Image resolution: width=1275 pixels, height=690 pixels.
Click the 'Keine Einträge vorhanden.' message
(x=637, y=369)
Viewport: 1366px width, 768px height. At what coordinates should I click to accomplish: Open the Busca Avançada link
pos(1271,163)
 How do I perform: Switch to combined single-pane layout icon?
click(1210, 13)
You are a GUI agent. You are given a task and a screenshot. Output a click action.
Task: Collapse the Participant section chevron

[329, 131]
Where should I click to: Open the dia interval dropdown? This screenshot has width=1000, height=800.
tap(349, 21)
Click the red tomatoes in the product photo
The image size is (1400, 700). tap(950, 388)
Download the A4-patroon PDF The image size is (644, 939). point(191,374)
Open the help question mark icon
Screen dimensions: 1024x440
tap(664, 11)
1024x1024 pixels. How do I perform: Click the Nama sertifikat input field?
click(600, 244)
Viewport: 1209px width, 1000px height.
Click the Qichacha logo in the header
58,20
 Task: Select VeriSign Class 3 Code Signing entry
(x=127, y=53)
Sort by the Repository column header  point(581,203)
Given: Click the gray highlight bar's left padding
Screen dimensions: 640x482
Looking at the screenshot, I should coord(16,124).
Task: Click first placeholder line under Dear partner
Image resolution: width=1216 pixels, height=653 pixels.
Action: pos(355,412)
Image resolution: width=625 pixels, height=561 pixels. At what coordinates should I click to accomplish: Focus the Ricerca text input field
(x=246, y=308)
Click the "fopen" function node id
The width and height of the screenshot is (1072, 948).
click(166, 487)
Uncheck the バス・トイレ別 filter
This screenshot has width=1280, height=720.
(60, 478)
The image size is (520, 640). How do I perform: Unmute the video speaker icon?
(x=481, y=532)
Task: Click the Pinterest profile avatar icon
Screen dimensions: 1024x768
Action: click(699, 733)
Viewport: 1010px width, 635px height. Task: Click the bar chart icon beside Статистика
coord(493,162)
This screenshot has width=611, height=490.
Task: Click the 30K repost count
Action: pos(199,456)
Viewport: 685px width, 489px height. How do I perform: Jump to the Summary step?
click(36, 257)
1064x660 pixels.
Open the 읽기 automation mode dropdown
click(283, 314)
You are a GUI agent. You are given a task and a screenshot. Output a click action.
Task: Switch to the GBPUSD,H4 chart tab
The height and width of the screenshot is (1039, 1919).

--------------------------------------------------

■ WHAT YOU ARE ASKED TO DO
Go through the data above and copy all of it exactly.

■ TASK RESPONSE
Image resolution: width=1275 pixels, height=690 pixels.
Click the 'Keine Einträge vorhanden.' message
(x=637, y=369)
Viewport: 1366px width, 768px height. At what coordinates should I click to accomplish: Open the Busca Avançada link
pos(1271,163)
 How do I perform: Switch to combined single-pane layout icon?
click(1210, 13)
You are a GUI agent. You are given a task and a screenshot. Output a click action.
Task: Collapse the Participant section chevron

[329, 131]
Where should I click to: Open the dia interval dropdown? This screenshot has width=1000, height=800.
tap(349, 21)
Click the red tomatoes in the product photo
The image size is (1400, 700). tap(950, 388)
Download the A4-patroon PDF The image size is (644, 939). point(191,374)
Open the help question mark icon
Screen dimensions: 1024x440
tap(664, 11)
1024x1024 pixels. How do I perform: Click the Nama sertifikat input field?
click(600, 244)
Viewport: 1209px width, 1000px height.
Click the Qichacha logo in the header
58,20
 Task: Select VeriSign Class 3 Code Signing entry
(x=127, y=53)
Sort by the Repository column header  point(581,203)
Given: Click the gray highlight bar's left padding
Screen dimensions: 640x482
Looking at the screenshot, I should coord(16,124).
Task: Click first placeholder line under Dear partner
Image resolution: width=1216 pixels, height=653 pixels.
Action: pos(355,412)
Image resolution: width=625 pixels, height=561 pixels. At what coordinates should I click to accomplish: Focus the Ricerca text input field
(x=246, y=308)
Click the "fopen" function node id
The width and height of the screenshot is (1072, 948).
click(166, 487)
Uncheck the バス・トイレ別 filter
This screenshot has width=1280, height=720.
(60, 478)
The image size is (520, 640). How do I perform: Unmute the video speaker icon?
(x=481, y=532)
Task: Click the Pinterest profile avatar icon
Screen dimensions: 1024x768
Action: click(699, 733)
Viewport: 1010px width, 635px height. Task: Click the bar chart icon beside Статистика
coord(493,162)
This screenshot has width=611, height=490.
Task: Click the 30K repost count
Action: pos(199,456)
Viewport: 685px width, 489px height. How do I perform: Jump to the Summary step?
click(36, 257)
1064x660 pixels.
Open the 읽기 automation mode dropdown
click(283, 314)
You are a GUI agent. You are given a task and a screenshot. Output a click action.
Task: Switch to the GBPUSD,H4 chart tab
The height and width of the screenshot is (1039, 1919).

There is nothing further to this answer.